APA - Austria Presse Agentur

Kern wirft Kurz "klar anti-europäische" Corona-Politik vor

Mai 26, 2020 · Lesedauer 2 min

Ex-Bundeskanzler Christian Kern (SPÖ) kritisiert die Europa-Politik von Amtsinhaber Sebastian Kurz (ÖVP) scharf. "Kurz betreibt in der Substanz eine klar anti-europäische Politik. Er ist der Anwalt der Grenzschließer und der nationalen Selbstverzwergung", sagte Kern in einem aktuellen Interview mit dem Wirtschaftsmagazin "trend" (Online-Ausgabe).

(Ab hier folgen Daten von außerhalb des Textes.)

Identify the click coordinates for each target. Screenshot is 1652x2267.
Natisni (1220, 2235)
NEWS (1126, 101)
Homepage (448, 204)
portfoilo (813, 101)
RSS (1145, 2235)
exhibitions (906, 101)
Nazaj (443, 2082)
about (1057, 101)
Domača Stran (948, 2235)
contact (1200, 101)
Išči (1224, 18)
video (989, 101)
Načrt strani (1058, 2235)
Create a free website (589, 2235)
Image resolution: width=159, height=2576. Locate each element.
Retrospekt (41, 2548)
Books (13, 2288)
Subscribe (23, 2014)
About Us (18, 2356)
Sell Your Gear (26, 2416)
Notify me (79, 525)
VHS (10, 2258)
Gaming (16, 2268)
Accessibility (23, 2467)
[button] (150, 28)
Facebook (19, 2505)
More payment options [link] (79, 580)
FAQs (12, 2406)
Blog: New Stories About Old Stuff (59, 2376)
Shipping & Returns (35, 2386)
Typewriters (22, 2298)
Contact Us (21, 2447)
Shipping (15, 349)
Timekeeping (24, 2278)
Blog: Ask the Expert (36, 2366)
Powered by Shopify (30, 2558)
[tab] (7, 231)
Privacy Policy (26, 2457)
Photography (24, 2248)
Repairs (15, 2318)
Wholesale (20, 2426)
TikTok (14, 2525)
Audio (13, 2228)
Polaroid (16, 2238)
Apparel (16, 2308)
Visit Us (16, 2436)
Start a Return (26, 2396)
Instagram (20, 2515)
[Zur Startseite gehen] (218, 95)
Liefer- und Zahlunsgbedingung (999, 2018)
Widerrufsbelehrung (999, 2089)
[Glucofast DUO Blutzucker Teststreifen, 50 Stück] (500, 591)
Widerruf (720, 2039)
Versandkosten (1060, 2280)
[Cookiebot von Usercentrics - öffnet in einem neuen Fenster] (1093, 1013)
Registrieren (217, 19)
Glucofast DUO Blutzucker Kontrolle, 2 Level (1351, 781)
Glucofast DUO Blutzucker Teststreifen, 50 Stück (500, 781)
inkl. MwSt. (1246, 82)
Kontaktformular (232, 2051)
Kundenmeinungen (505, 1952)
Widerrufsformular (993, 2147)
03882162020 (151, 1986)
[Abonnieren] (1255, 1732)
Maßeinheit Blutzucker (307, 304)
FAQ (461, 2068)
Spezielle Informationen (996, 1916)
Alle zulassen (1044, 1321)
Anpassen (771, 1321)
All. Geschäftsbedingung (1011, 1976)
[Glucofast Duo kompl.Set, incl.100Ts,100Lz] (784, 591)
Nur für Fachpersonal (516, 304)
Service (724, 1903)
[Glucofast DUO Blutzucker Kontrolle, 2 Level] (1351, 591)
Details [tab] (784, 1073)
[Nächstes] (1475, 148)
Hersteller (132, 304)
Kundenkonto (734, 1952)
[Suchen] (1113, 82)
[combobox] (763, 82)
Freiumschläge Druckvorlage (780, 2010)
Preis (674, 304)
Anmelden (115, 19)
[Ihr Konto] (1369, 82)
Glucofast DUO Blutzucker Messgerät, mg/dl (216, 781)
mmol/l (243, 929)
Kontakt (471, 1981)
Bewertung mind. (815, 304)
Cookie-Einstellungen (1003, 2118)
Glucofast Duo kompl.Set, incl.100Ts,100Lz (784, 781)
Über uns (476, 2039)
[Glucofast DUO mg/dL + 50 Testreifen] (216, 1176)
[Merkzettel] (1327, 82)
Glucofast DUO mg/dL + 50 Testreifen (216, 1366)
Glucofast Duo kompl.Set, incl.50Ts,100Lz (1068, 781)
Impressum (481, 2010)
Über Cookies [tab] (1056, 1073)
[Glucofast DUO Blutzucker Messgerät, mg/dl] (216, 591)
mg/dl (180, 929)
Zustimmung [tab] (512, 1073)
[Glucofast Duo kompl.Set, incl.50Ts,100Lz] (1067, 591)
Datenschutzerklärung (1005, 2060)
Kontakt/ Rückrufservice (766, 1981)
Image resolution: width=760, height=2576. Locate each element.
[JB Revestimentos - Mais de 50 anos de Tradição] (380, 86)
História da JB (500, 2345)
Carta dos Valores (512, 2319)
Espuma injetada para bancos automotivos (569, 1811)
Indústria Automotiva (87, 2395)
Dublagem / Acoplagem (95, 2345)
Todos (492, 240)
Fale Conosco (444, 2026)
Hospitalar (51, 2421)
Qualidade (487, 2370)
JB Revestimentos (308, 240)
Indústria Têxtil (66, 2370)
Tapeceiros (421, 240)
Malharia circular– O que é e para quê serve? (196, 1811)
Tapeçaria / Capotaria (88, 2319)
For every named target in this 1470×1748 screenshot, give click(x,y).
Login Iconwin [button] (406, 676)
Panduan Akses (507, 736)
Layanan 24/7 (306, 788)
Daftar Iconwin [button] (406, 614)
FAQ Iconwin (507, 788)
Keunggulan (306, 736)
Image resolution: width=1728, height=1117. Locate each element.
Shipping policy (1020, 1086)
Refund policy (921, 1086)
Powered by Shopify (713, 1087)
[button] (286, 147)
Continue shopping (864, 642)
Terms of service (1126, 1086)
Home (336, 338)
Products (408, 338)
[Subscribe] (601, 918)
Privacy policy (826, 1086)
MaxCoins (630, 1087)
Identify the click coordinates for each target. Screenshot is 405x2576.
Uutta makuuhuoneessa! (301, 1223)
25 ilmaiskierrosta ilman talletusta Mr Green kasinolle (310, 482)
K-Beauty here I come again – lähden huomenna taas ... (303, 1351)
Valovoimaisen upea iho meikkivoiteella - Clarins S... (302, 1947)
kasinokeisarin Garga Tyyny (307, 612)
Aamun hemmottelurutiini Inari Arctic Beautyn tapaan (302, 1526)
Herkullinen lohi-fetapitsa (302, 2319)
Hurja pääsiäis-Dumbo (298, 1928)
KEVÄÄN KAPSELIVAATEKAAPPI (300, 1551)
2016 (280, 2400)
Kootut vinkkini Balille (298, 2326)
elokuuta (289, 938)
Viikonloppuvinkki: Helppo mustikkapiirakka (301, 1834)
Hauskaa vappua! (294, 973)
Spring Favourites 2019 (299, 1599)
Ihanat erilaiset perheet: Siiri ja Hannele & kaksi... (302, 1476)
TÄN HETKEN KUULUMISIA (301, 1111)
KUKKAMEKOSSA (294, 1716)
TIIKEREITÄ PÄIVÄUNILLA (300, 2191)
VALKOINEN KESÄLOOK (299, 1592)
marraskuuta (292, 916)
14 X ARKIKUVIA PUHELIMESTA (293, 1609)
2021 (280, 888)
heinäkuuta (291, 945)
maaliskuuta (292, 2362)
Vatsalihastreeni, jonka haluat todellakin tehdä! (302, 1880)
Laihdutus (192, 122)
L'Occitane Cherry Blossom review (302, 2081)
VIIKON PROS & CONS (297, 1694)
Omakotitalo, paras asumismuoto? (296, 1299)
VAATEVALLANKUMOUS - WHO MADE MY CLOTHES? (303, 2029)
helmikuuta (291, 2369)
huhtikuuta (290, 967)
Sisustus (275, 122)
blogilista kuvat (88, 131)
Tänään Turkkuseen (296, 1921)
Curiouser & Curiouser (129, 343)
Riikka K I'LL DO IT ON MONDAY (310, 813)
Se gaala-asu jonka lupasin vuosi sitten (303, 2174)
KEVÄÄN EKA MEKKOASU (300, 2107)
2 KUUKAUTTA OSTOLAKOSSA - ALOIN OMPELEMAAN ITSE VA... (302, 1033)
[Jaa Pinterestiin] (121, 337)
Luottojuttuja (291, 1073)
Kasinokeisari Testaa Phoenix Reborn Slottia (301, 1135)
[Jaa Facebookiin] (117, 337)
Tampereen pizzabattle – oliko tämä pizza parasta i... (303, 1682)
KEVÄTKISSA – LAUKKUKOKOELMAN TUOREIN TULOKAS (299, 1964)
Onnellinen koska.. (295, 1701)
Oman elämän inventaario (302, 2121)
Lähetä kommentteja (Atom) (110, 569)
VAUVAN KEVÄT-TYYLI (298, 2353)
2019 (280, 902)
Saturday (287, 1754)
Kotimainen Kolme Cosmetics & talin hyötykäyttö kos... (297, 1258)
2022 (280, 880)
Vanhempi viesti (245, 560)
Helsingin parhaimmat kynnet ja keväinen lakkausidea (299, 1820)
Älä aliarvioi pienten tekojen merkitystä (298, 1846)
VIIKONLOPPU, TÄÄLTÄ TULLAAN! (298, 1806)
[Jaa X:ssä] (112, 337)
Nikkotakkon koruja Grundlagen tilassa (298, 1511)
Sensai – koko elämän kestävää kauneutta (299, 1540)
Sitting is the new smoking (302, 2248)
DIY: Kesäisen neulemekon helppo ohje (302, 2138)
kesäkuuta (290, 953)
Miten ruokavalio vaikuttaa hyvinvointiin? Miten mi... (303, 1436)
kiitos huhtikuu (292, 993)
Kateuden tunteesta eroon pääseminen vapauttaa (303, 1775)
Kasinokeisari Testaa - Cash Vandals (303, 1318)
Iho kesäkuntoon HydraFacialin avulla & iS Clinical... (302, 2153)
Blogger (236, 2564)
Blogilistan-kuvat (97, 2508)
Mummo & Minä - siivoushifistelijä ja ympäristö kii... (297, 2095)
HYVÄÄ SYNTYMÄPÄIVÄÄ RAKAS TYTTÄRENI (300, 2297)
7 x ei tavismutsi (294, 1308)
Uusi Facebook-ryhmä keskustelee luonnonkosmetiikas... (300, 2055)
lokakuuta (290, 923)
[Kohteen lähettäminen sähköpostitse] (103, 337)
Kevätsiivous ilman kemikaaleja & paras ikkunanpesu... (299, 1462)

In Hinblick auf den EU-Wiederaufbauplan gehe es "um die Frage, welche Rolle Europa in der Post-Covid-Weltordnung spielen wird", sagte Kern, der nunmehr Präsident der Austrian Chinese Business Association (ACBA) ist. "Wir brauchen mehr europäisches Leadership. Wenn wir am Ende der Krise vermeiden wollen, dass wir von heillos überschuldeten Zombie-Staaten und Zombie-Unternehmen umgeben sind, werden wir investieren müssen", sagte der Ex-Bundeskanzler und frühere SPÖ-Chef. "Das ist ja kein Geschenk. Österreich wird nur dann wirtschaftlich stark sein, wenn es auch unsere europäischen Handelspartner sind. Dass man daraus populistisches Kleingeld münzen will, auf Kosten des europäischen Südens, halte ich für völlig verfehlt."

Die Coronakrise wäre nach Ansicht von Kern Anlass, um Europa im geopolitischen Wettbewerb zu stärken. "Statt dessen wird einmal mehr der Sparefroh gemimt und das Anti-Brüssel-Ressentiment beschworen", sagte Kern in Hinblick auf Kurz und den Gegenentwurf der "Sparsamen Vier". "Unsere Regierung denkt nicht ans Morgen, sondern an die nächste Pressekonferenz", so Kern.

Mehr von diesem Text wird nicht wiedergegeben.